Search for eQTLs in CHI3L1

In complex diseases such as asthma, eQTLs play a significant role in trait associations in pathologically related tissues and explain a large proportion of heritability; expression of asthma-related genes is cis-regulated by asthma risk alleles in TSLP, GSDMB, IL33, HLA-DQB1, C11orf30, DEXI, CDHR3, HCG22, HAS2, and ZBTB10 [16, 17, 23]. Thus, we first searched the GTEx Portal database (https://gtexportal.org/home/) for cis-eQTLs in CHI3L1 in the lung that are located within 1 Mb of the transcription start site of CHI3L1.

Genotyping

An automated DNA extraction system (QuickGene-610 L; Fujifilm, Tokyo, Japan) was used to isolate genomic DNA from whole blood samples. Samples from all individuals in the Tsukuba discovery cohort were used for GWAS genotyping, which was performed with Illumina HumanHap 550 k v3/610-Quad BeadChips (Illumina, San Diego, CA, USA) [15]. Rs946261 genotypes were determined in both replication cohorts using TaqMan allele-specific amplification (Applied Biosystems, Foster City, CA, USA).

Statistical analysis

We initially used the Tsukuba GWAS data to examine the genetic effects of CHI3L1 as one of the promising asthma candidate genes (ie, those previously associated in two or more non-Japanese cohorts) in Japanese populations. Also, given the ethnic difference in the LD pattern in the CHI3L1 region, we tried a replication at the gene level but not at the SNP level. Six eQTLs that reside within 1 Mb of the transcription start site of CHI3L1 were examined with logistic regression modeling for associations with asthma. As only rs946261 was associated with the presence of asthma in the Tsukuba GWAS cohort, this SNP was further genotyped in the Tsukuba and Hokkaido replication cohorts, and the combined results from the three independent cohorts were analyzed by adjusting for the cohort in the logistic regression model.

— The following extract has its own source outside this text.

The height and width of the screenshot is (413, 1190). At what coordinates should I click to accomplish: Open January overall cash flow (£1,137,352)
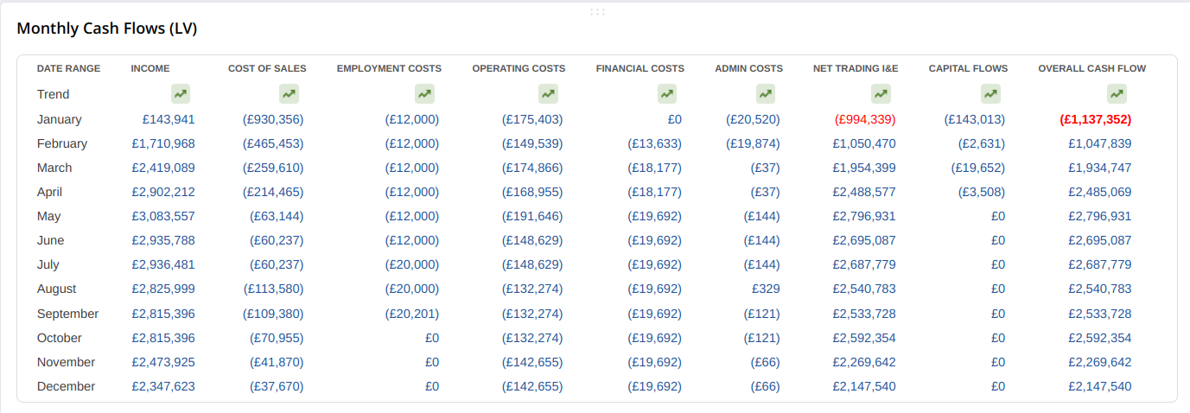click(x=1095, y=119)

The age at onset of asthma was reported by each patient. To obtain the most accurate age at onset of asthma as possible, patients were questioned about dyspnea, wheezing, or coughing before the age of 18 years. When asthma onset was uncertain, the age at which the patient experienced the earliest respiratory symptoms was considered the age at onset of asthma symptoms [24].

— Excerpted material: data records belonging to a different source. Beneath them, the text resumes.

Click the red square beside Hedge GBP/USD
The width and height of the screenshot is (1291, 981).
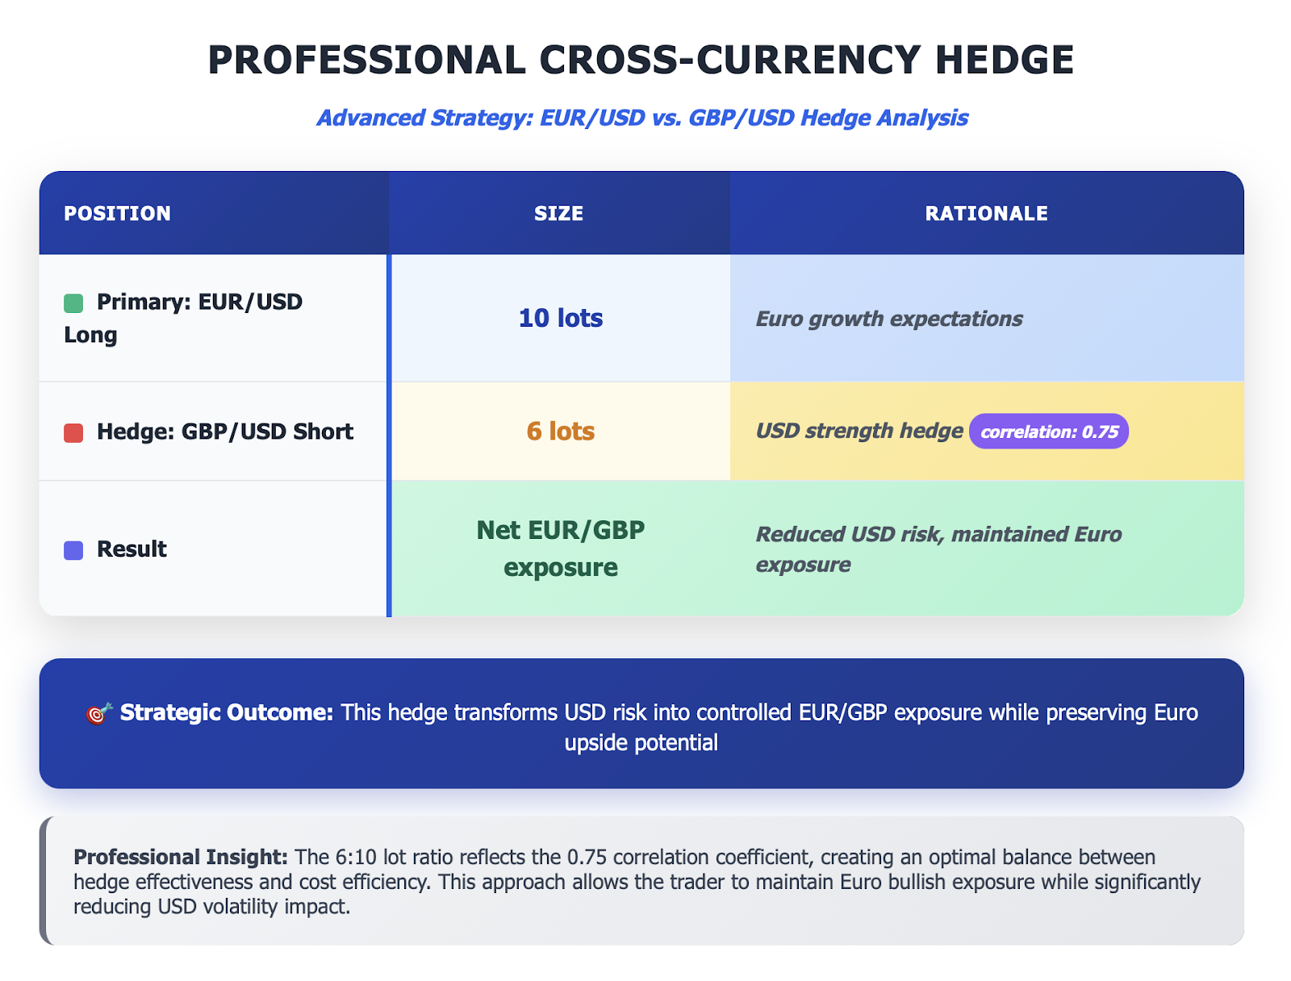(x=73, y=433)
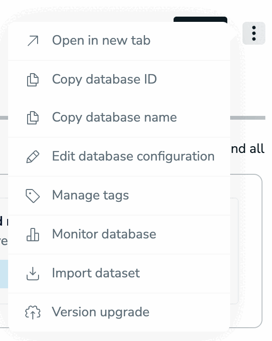
Task: Click the copy icon beside Copy database ID
Action: [x=33, y=80]
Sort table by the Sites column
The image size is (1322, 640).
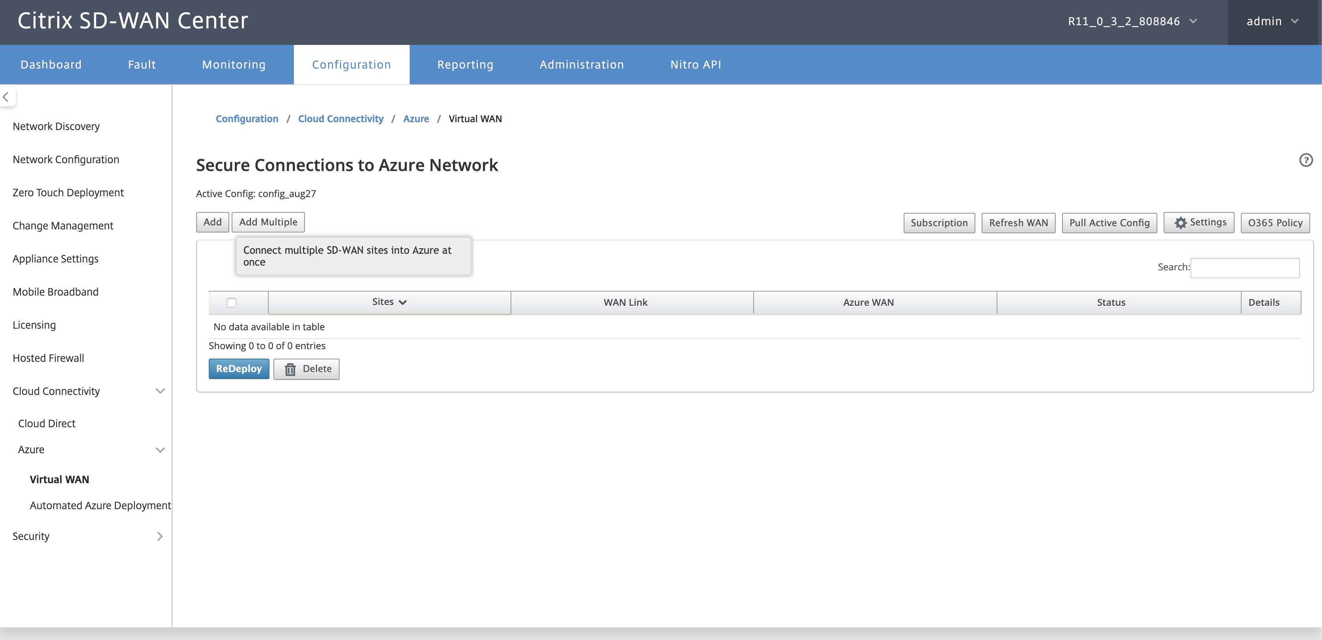click(x=389, y=302)
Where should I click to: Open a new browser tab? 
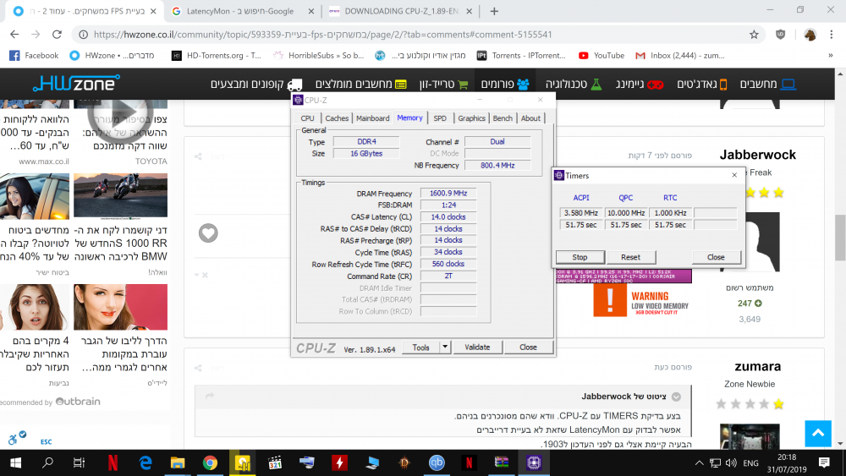click(x=494, y=11)
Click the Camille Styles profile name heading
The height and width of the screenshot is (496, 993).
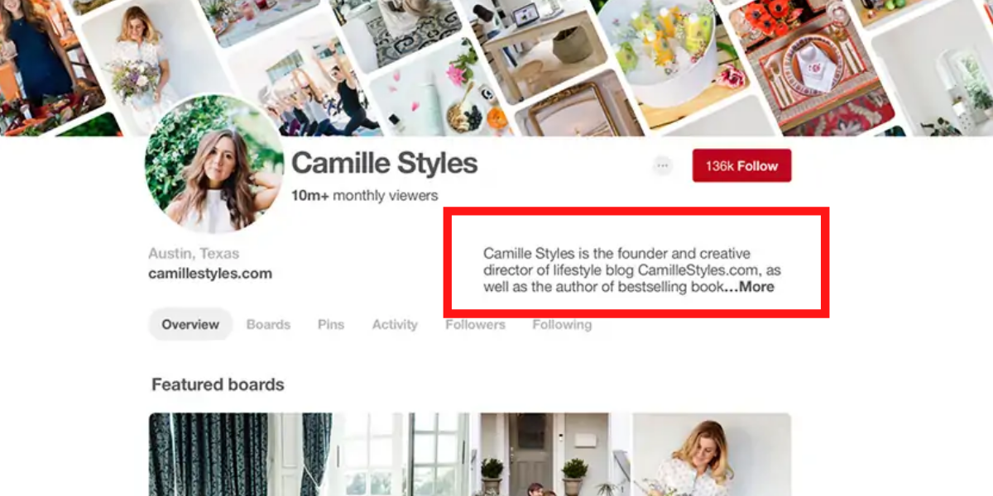pyautogui.click(x=384, y=164)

To further examine the relationship between the age at onset of asthma and the genetic effects of the loss-of-function eQTL allele, we performed survival analyses of all the participants, with age at onset of asthma as the primary outcome. The Kaplan–Meier method was used to visualize the time required for development of asthma in subgroups stratified according to CHI3L1 genotypes. This method was used to plot the proportion of the population that was asthma-free based on the individual’s age at the time of evaluation. A multivariate Cox proportional hazard regression model with the cohort and smoking index as covariates was used to estimate the hazard ratio (HR) of the effect of CHI3L1 genotypes for the risk of asthma, which was reported with the 95% confidence interval (CI).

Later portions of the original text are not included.